Handy has spent time behind bars before as a result of her pro-life activism, with her longest incarceration thus far lasting for 34 days. She anticipates spending a longer amount of time incarcerated if she's found guilty.
Savanna Deretich, the government affairs coordinator at the pro-life advocacy group Students for Life Action, also delivered remarks at the press conference. Deretich noted that Kristan Hawkins, president of Students for Life of Action, applauded the House Judiciary Committee for “addressing the abuse of the FACE Act as it is applied to peaceful pro-life Americans.”
“It has become progressively obvious that federal agencies are wielding this law in a discriminatory manner toward the pro-life movement,” Deretich proclaimed. “This includes using the FACE Act as a cover to disproportionately discriminate against pro-life activists who have violated the law as well as agencies turning a blind eye when pro-life pregnancy centers are damaged or destroyed by the abortion lobby.”
In an interview with CP, Deretich discussed the hostility directed at Students for Life of America following the Dobbs decision: “We’ve had arson, we’ve had bomb threats, we’ve even had physical attacks where they have physically taken away our things and touching us, punching us.
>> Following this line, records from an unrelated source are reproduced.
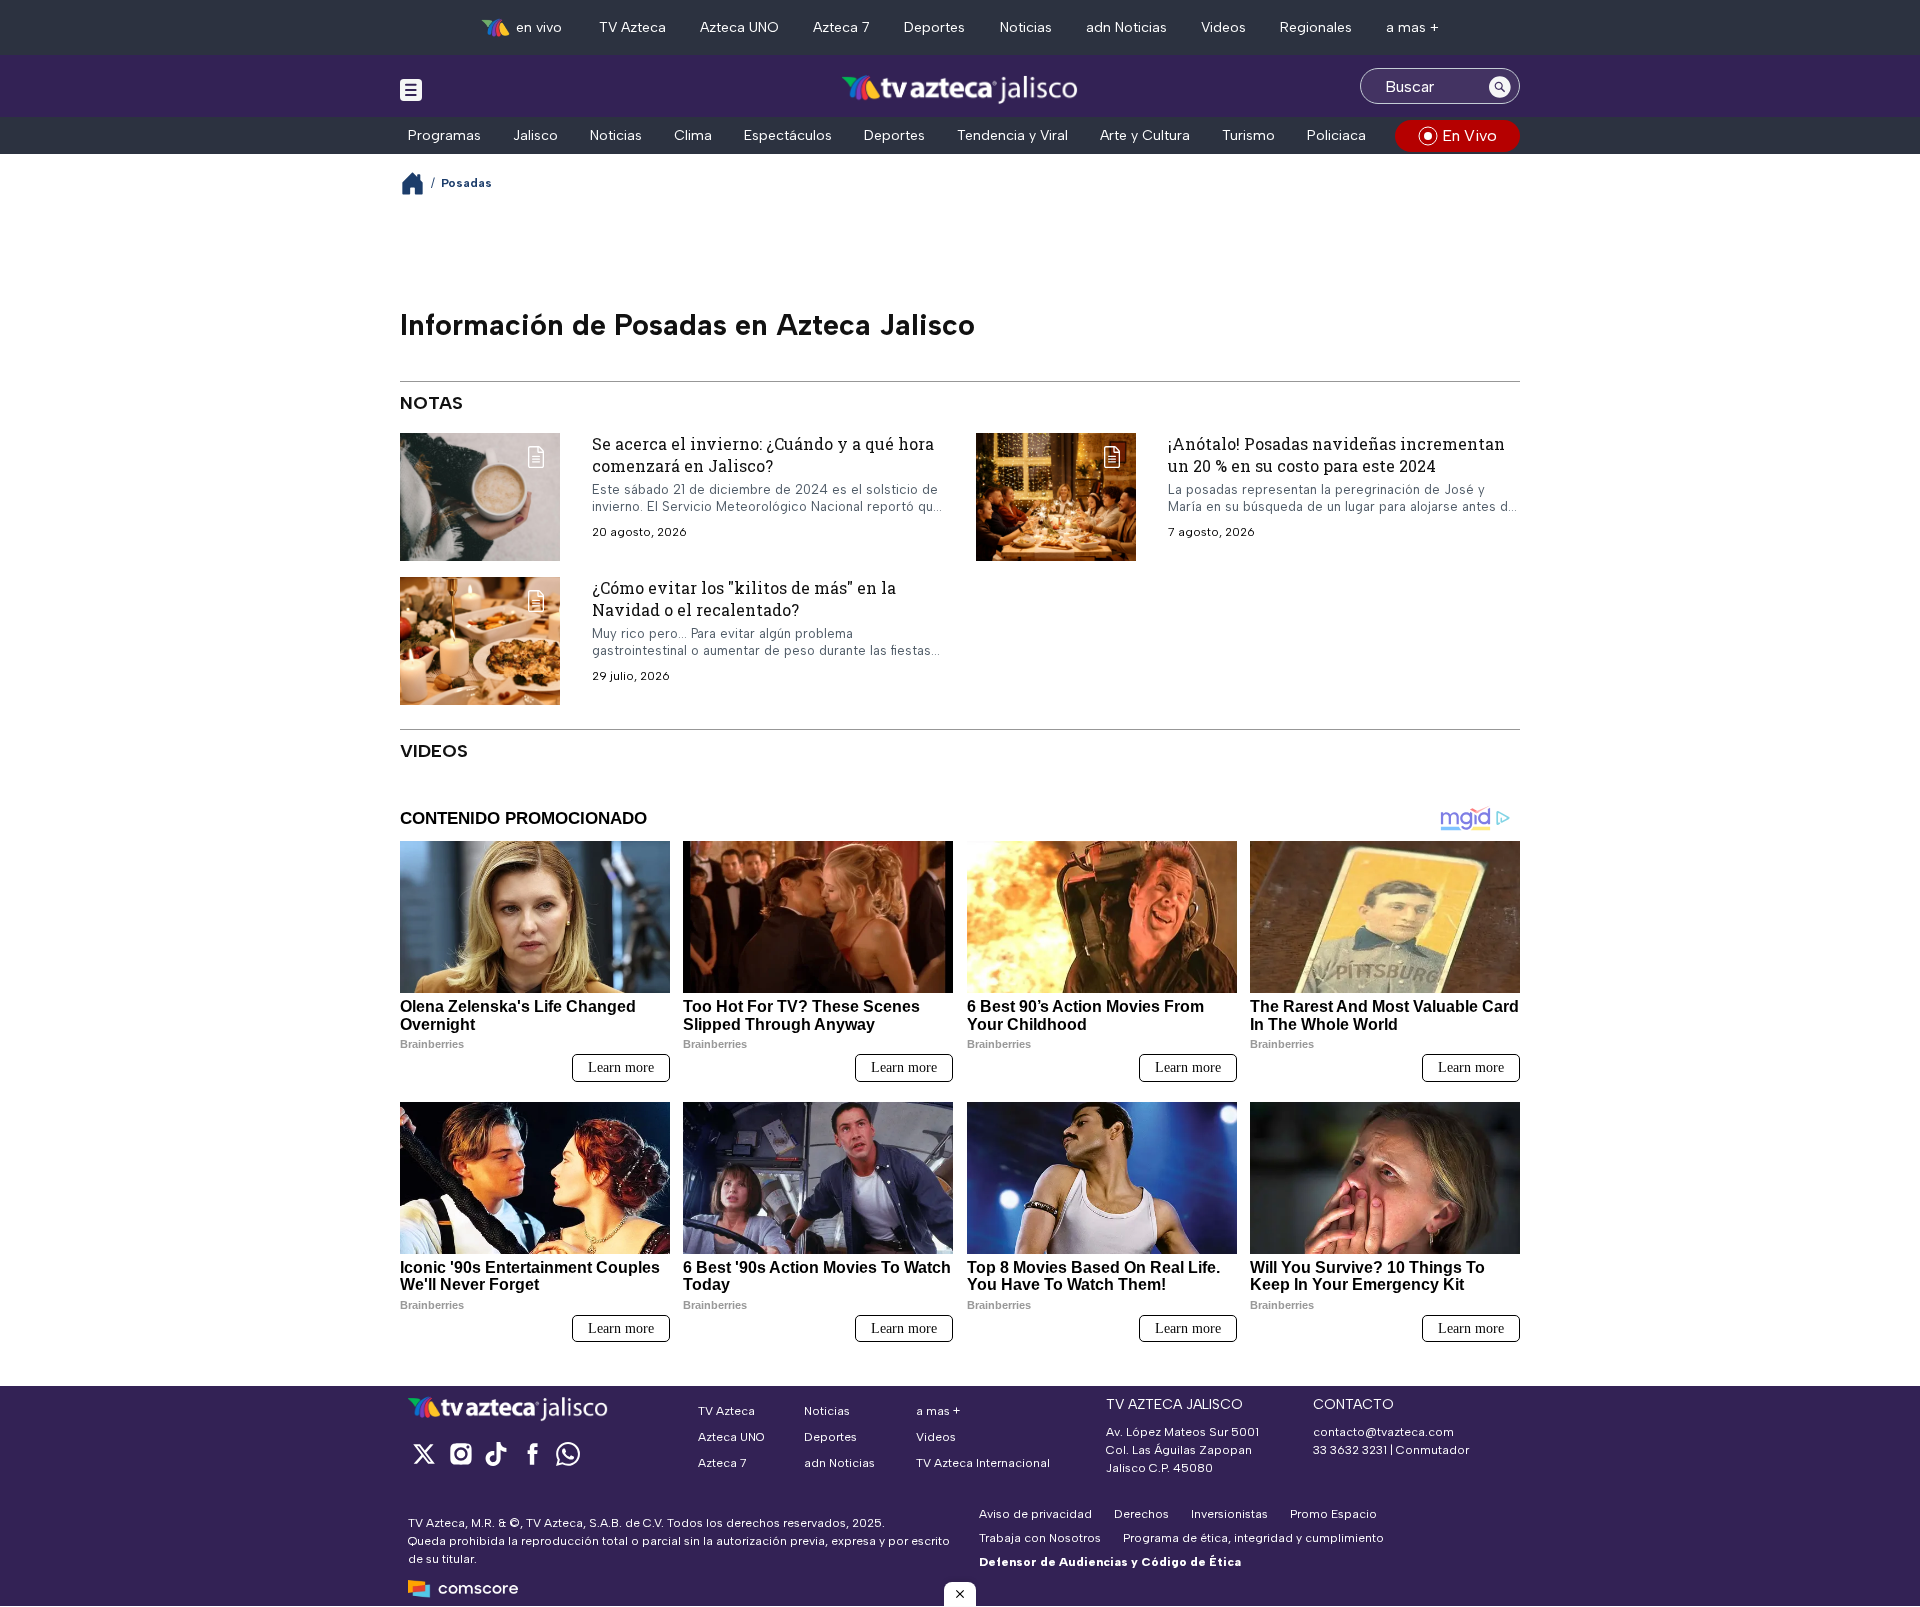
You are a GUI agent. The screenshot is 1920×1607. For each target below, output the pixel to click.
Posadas (466, 183)
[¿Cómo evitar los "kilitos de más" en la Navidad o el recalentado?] (480, 641)
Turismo (1248, 135)
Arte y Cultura (1145, 135)
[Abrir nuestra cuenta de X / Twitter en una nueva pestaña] (424, 1453)
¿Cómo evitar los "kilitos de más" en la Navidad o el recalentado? (744, 598)
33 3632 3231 (1350, 1450)
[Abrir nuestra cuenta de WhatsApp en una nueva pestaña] (568, 1453)
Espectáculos (788, 135)
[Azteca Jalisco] (960, 88)
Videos (1223, 27)
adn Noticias (1126, 27)
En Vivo (1469, 135)
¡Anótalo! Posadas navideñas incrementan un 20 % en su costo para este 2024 (1336, 454)
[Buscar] (1500, 86)
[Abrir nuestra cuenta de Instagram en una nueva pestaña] (460, 1453)
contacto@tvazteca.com (1383, 1432)
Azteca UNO (739, 27)
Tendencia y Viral (1012, 135)
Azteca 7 (841, 27)
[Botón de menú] (411, 89)
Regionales (1316, 27)
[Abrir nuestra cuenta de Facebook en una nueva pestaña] (532, 1453)
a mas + (1412, 27)
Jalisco (535, 135)
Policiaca (1336, 135)
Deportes (934, 27)
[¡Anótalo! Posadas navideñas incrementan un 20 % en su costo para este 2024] (1056, 497)
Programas (444, 135)
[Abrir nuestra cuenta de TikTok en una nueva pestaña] (496, 1453)
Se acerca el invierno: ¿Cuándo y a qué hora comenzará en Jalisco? (763, 454)
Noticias (1026, 27)
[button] (960, 1594)
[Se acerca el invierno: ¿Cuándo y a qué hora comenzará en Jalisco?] (480, 497)
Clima (693, 135)
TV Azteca (632, 27)
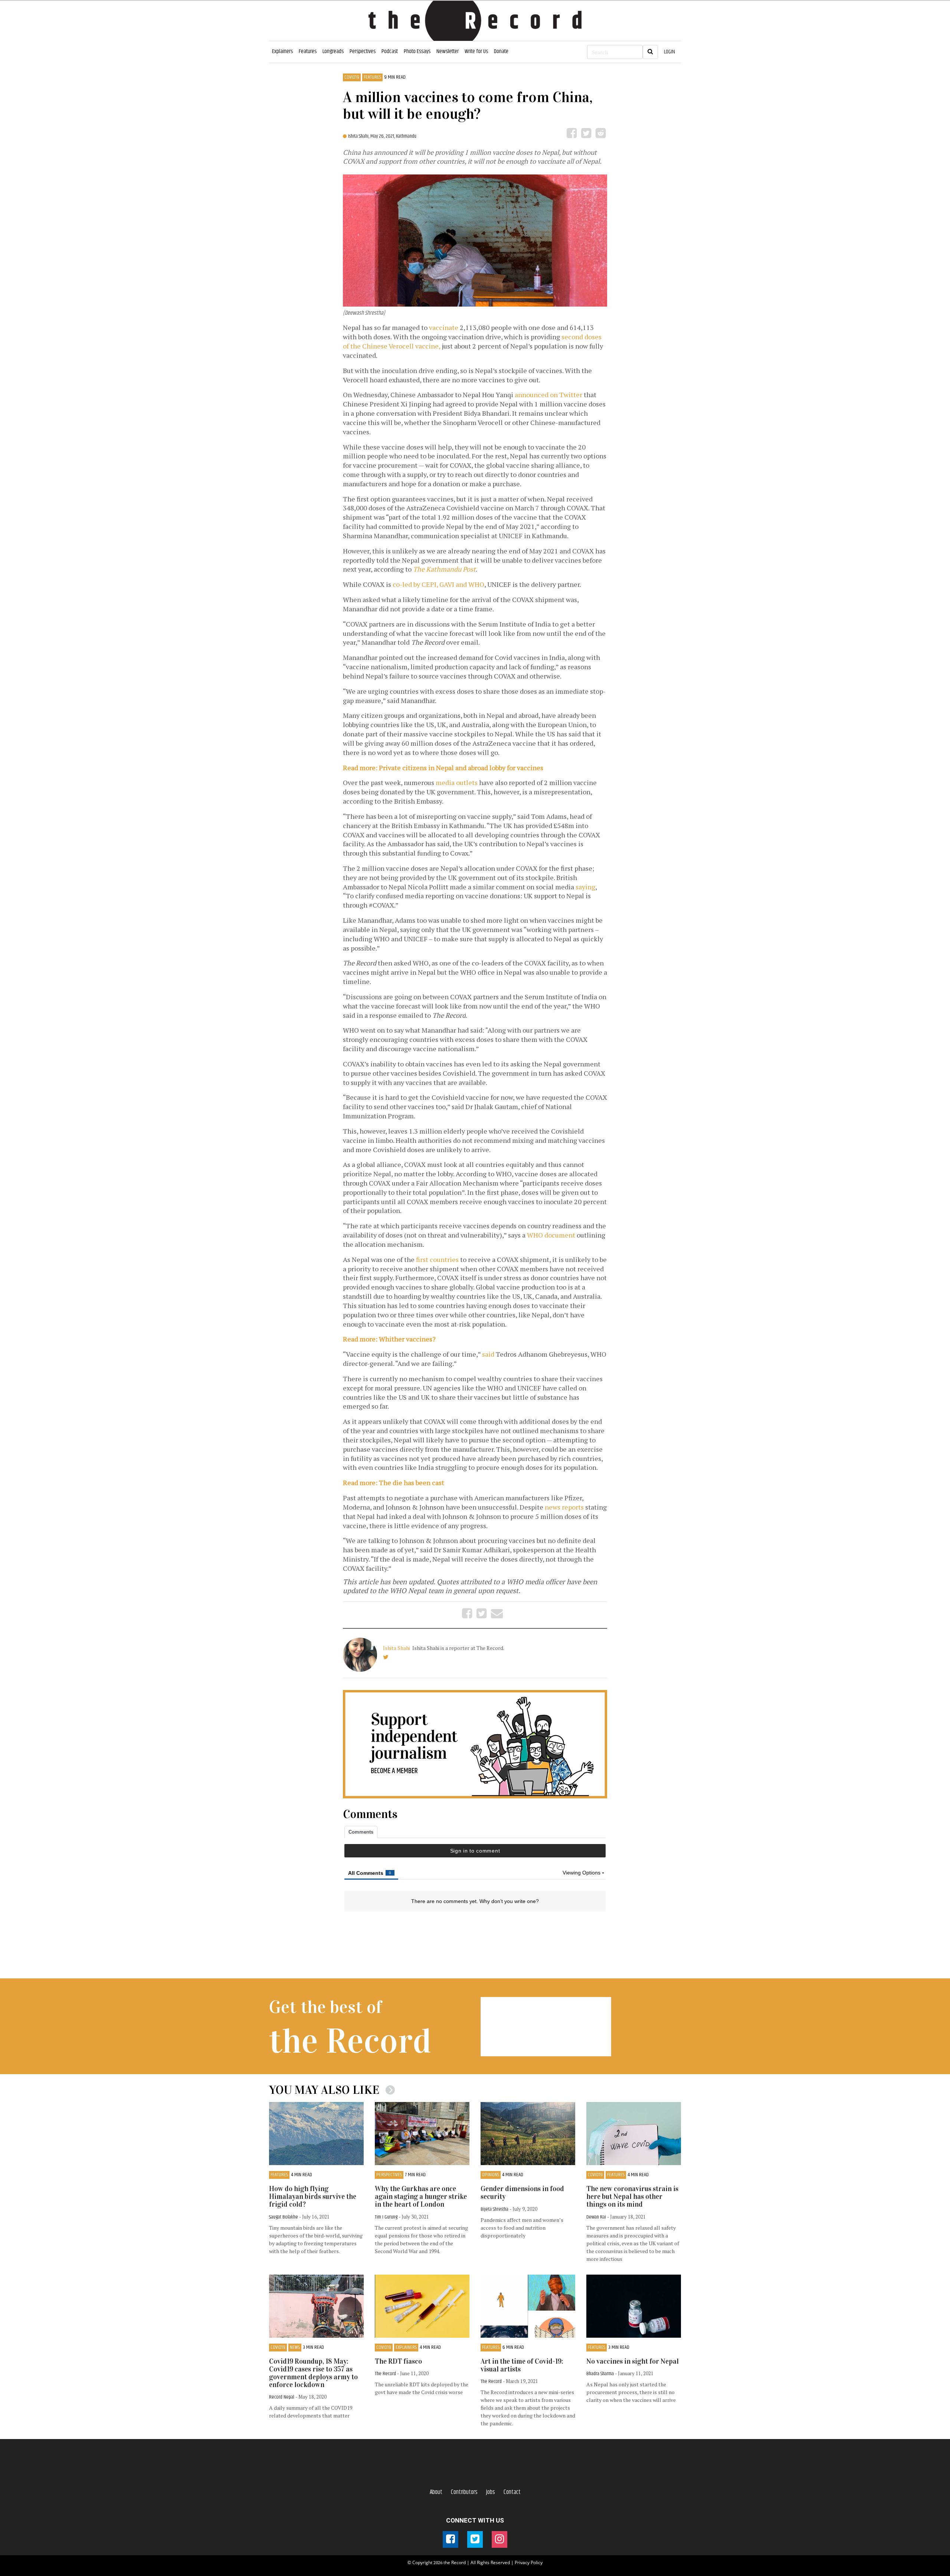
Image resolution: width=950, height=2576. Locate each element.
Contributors (464, 2492)
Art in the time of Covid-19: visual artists (522, 2365)
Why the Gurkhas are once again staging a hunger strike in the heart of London (421, 2196)
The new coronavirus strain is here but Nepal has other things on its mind (632, 2196)
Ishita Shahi (397, 1647)
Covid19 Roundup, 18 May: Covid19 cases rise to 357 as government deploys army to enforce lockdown (313, 2373)
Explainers (282, 51)
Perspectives (363, 51)
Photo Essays (417, 51)
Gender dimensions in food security (522, 2192)
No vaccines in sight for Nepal (632, 2361)
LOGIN (669, 51)
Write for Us (476, 51)
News (295, 2347)
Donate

We’ve had students that have been punched door-knocking as well as tabling, and we’ve even had pee thrown at some of our students.”
Deretich acknowledged that student activists affiliated with Students for Life Action experienced hostility from pro-abortion activists prior to the Dobbs decision, although it was on a much smaller scale. “The FACE Act is not being properly enforced,” she said, stressing that “we would love for it to be properly enforced.”
According to Deretich, “The [Biden] administration needs to properly enforce the FACE Act and not be discriminatory and use it as a weapon against pro-lifers.”